EXERCISE INSTRUCTIONS: In the passage below on bright school children and physical health, set down word for word the part from "The college man" up to and including "and moral tone.".
== EXTRACT TO READ
What is commonly considered abnormal brightness in a school child is often a tendency to live an abnormal physical life. Being a child bookworm means that time is spent indoors that should be spent playing games with one's fellows. Excellence in the activities of children, not ability to imitate the activities of adults, should be the test of child brightness. To be able to hit a bull's-eye, to throw a ball accurately, to calculate the swing of a curve or the bound of a "grounder," these are tests of brightness quite as indicative of mental power as the ability to win highest marks in school, while less injurious to physical power. The child who is abnormally bright requires special treatment just as much as the child who is abnormally dull. The former as well as the latter must have his abnormal condition corrected if he is to grow into a normally bright man.
The college man who sacrifices health to "marks" is thus described by the director of physical training at Harvard University:
A drooping head, a pale face, dull, sunken eyes, flat chest and rounded shoulders, with emaciated limbs, soft flabby muscles, and general lack of good physical, mental, and moral tone.
====
== RECORDED DATA
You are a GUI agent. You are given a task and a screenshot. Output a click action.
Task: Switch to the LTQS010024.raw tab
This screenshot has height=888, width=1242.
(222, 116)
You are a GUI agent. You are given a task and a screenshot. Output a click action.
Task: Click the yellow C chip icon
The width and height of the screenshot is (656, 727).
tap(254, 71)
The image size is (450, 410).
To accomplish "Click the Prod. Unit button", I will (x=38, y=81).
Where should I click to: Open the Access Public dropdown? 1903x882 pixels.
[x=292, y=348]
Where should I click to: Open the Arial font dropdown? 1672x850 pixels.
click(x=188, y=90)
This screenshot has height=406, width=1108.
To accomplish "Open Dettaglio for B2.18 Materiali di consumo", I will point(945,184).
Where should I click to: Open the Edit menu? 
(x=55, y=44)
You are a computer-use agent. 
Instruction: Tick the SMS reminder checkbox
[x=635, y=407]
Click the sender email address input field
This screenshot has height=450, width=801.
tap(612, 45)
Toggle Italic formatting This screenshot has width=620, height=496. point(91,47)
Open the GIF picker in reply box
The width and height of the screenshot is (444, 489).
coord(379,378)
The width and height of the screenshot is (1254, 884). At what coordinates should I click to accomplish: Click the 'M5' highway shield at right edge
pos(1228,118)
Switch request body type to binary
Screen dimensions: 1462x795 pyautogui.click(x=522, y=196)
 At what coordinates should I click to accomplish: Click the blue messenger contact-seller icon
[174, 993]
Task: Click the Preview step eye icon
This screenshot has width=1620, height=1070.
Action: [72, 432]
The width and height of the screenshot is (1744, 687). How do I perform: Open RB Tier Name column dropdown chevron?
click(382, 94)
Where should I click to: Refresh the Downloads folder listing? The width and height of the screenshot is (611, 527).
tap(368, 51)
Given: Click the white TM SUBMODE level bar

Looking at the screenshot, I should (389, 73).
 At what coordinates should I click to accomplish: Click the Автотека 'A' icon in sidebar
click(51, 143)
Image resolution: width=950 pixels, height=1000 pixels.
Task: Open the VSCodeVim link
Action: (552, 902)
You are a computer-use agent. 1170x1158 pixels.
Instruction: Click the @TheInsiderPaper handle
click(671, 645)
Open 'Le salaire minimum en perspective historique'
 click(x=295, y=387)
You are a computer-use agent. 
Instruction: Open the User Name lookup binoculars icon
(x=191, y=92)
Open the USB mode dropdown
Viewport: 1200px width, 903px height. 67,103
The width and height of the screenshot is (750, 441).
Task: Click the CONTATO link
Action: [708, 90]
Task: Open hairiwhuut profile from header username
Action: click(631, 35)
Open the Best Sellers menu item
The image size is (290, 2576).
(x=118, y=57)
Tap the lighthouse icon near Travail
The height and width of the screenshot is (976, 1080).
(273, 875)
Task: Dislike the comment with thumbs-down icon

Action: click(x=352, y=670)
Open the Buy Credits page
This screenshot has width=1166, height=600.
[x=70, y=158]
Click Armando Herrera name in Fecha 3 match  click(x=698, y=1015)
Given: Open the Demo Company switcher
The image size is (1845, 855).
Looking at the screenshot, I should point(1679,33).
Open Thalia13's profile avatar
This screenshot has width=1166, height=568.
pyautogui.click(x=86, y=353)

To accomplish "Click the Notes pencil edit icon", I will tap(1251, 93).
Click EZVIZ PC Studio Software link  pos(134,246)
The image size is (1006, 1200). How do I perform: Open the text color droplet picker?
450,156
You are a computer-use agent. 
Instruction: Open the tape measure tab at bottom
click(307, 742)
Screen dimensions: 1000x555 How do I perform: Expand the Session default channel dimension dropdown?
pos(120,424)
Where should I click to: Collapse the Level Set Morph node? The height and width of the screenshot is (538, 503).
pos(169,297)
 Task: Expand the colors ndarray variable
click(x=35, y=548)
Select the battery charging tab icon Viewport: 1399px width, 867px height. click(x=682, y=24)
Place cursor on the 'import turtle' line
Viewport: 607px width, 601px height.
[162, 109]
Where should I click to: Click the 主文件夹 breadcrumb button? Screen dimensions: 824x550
====
RESPONSE TO THIS TASK:
The college man who sacrifices health to "marks" is thus described by the director of physical training at Harvard University:
A drooping head, a pale face, dull, sunken eyes, flat chest and rounded shoulders, with emaciated limbs, soft flabby muscles, and general lack of good physical, mental, and moral tone.